La seconde voix est celle de Nelly, grand-mère de Charonne et ancienne star attirant tous les regards et tous les désirs. Elle s’ennuie dans cette luxueuse maison où son deuxième mari, Charlie, s’enfonce doucement dans le brouillard de l’inconscience. Ses relations avec Gladys, sa fille, et Régis, son gendre – et fils de son premier mari – sont exécrables. Elle revoit sa vie glorieuse de femme adulée et désirée, elle a tout eu, « l’amour, la richesse, la beauté, la santé, et la gloire en sus. ». Et se demande si, en fin de compte, elle n’est pas passée à côté de l’essentiel. Elle regarde Charonne, d’abord effrayée puis lentement amadouée. Et se prend d’affection pour cette intruse, se rapprochant d’elle pour mieux s’écarter de sa fille, Gladys, qui lui devient encore plus étrangère. C’est en encourageant Charonne dans ses ambitions qu’elle sursoit à son désir de mourir. Charonne triomphe.
La troisième voix est celle de Gladys. Ode à l’amour, celui qui la lie à Régis, fils de son beau-père. Ils ont été élevés comme frère et sœur, se sont aimés, se sont mariés pour ne pas ressembler à leur parent respectif. Ils considèrent que leur vie amoureuse est une réussite, leur seule réussite. Quand ils ont compté tout ce qu’ils possèdent, ils voyagent à la recherche d’un impossible Eden. Ni parent, ni enfant, c’est ainsi qu’ils voudraient vivre, sous le souvenir de secrets tronqués qu’ils considèrent comme honteux. Gladys s’éteint.

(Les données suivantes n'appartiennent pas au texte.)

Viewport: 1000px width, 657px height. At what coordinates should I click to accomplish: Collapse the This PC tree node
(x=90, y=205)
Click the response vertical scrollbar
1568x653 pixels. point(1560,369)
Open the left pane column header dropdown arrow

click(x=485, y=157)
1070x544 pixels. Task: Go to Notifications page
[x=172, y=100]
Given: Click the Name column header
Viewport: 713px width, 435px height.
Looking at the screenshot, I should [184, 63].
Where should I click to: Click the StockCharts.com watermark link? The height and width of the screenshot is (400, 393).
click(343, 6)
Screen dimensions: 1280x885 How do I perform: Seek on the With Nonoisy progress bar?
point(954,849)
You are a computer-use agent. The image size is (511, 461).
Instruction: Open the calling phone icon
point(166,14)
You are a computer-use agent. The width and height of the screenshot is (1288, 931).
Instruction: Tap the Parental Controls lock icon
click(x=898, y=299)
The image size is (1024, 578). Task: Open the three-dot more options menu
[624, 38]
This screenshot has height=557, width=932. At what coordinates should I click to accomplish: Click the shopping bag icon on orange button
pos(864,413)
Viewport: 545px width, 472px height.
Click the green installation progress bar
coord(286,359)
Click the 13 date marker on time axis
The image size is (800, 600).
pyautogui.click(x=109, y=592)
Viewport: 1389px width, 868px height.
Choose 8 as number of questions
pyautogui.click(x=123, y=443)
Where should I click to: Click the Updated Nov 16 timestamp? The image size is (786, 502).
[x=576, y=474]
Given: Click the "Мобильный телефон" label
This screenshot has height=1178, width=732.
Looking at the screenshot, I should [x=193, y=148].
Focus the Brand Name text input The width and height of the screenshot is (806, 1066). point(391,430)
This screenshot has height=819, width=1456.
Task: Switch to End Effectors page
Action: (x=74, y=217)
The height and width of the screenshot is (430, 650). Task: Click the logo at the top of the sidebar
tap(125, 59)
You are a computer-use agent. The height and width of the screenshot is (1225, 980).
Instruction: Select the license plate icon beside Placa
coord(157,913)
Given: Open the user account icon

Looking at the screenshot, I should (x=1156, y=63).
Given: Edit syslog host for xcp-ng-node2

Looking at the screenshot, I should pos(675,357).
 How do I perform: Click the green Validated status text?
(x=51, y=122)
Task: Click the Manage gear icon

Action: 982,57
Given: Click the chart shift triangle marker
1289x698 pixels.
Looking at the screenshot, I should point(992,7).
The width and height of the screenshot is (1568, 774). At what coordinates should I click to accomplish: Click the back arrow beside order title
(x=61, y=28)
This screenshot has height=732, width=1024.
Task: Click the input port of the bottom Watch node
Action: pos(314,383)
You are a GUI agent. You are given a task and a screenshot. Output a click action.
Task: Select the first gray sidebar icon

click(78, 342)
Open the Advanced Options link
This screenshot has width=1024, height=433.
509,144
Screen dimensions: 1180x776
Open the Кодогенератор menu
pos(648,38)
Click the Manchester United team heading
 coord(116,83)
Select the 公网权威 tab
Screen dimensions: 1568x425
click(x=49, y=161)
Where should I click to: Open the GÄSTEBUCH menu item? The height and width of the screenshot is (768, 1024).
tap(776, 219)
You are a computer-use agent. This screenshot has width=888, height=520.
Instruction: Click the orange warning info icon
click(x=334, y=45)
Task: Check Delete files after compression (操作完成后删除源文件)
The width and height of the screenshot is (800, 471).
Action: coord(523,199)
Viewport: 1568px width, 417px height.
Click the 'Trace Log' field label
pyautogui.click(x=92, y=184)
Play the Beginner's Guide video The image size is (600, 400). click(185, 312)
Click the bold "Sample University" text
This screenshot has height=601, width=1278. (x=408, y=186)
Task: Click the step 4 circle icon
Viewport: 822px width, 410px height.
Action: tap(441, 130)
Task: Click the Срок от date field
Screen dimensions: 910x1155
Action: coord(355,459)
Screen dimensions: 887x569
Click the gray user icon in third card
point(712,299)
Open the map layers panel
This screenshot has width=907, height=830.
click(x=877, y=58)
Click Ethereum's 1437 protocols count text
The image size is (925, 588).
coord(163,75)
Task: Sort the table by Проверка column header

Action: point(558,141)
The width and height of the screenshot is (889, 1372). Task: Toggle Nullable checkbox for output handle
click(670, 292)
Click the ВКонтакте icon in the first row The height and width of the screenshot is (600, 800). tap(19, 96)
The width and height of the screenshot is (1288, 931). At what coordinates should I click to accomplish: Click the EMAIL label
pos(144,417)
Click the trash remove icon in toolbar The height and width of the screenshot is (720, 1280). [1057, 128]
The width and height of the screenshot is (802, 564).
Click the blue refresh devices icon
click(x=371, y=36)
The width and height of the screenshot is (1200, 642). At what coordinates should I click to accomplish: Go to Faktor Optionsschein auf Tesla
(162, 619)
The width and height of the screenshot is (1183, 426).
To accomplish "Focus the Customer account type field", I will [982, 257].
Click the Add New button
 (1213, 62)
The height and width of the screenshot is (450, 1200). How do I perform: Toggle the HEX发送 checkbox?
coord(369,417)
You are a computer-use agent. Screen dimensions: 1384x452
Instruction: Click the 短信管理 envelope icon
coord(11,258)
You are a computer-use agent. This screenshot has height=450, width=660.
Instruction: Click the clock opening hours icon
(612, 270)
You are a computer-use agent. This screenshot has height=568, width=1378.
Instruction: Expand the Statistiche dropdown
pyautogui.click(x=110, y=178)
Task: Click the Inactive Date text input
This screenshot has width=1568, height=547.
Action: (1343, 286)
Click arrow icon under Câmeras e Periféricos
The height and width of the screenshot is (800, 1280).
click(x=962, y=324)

Livre étonnant où la famille est malmenée, dépecée, transformée, recousue, vaincue… ou victorieuse quand elle prend des chemins de traverse. Victoire du métissage, de la transgression, de la volonté, de l’amour aussi, mais pas n’importe quel amour, celui qui traverse les normes, qui bouscule les préjugés. Notre société y est décrite sans fard, le racisme, les inégalités géographiques et sociales, la vanité de la célébrité et des apparences, les frontières érigées par la richesse …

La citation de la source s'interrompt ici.